Parallel Computing: Multiple processors execute tasks simultaneously. Memory can be shared or distributed. It focuses on concurrency, performance, and efficiency.
Distributed Computing: A collection of autonomous computers that appear to the user as a single system. It lacks shared memory and relies on message passing for communication. It is primarily used for scalability, fault tolerance, and resource sharing across different geographical locations.

Location: Parallel computing usually occurs on a single computer with multiple processors; Distributed computing involves components at different physical locations.
Communication: Parallel processors communicate via a bus; Distributed computers communicate via message passing.
Memory: Parallel systems may use shared or distributed memory; Distributed systems use only distributed memory.
Goal: Parallel computing aims for high-speed processing and efficiency; Distributed computing prioritizes scalability and resource sharing.

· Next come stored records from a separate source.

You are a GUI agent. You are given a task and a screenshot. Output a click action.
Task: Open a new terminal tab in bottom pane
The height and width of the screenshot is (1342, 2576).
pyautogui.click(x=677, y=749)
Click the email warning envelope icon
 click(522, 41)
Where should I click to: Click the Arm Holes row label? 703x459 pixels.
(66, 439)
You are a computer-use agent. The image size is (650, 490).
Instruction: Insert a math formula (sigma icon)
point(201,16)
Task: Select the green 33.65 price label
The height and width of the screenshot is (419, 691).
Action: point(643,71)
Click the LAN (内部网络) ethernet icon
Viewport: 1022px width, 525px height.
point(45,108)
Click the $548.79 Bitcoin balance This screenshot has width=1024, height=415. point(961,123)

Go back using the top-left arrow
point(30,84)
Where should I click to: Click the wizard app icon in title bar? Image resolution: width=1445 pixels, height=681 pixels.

Serial Computing: A problem is broken into a discrete series of instructions executed sequentially on a single processor. Only one instruction executes at any given moment.
Parallel Computing: A problem is broken into discrete parts that are solved concurrently. Each part is divided into instructions that execute simultaneously on different processors under a coordination mechanism.

SISD (Single Instruction, Single Data): A serial (non-parallel) computer where one instruction acts on one data stream per clock cycle.
SIMD (Single Instruction, Multiple Data): All processing units execute the same instruction on different data elements. This is common in GPUs and image processing.
MISD (Multiple Instruction, Single Data): Each processing unit operates on a single data stream independently via separate instructions. This is a rare architecture with few real-world examples.
MIMD (Multiple Instruction, Multiple Data): Every processor executes different instruction streams on different data streams. This is the most common modern architecture for supercomputers and clusters.

Amdahl's Law: This law defines the potential speedup of a program based on the fraction of code ( $P$ ) that can be parallelized: $\text{Speedup} = \frac{1}{(1-P) + \frac{P}{N}}$ where $N$ is the number of processors.
Limits to Scalability: As $N$ increases, the serial fraction of the code ( $1-P$ ) becomes the dominant bottleneck, limiting the maximum possible speedup.
Complexity: Parallel applications are more complex to design, code, debug, and maintain compared to serial applications.

Strong Scaling (Amdahl): The total problem size remains fixed as more processors are added. The goal is to solve the same problem faster.
Weak Scaling (Gustafson): The problem size per processor remains fixed as more processors are added. The goal is to solve a larger problem in the same amount of time.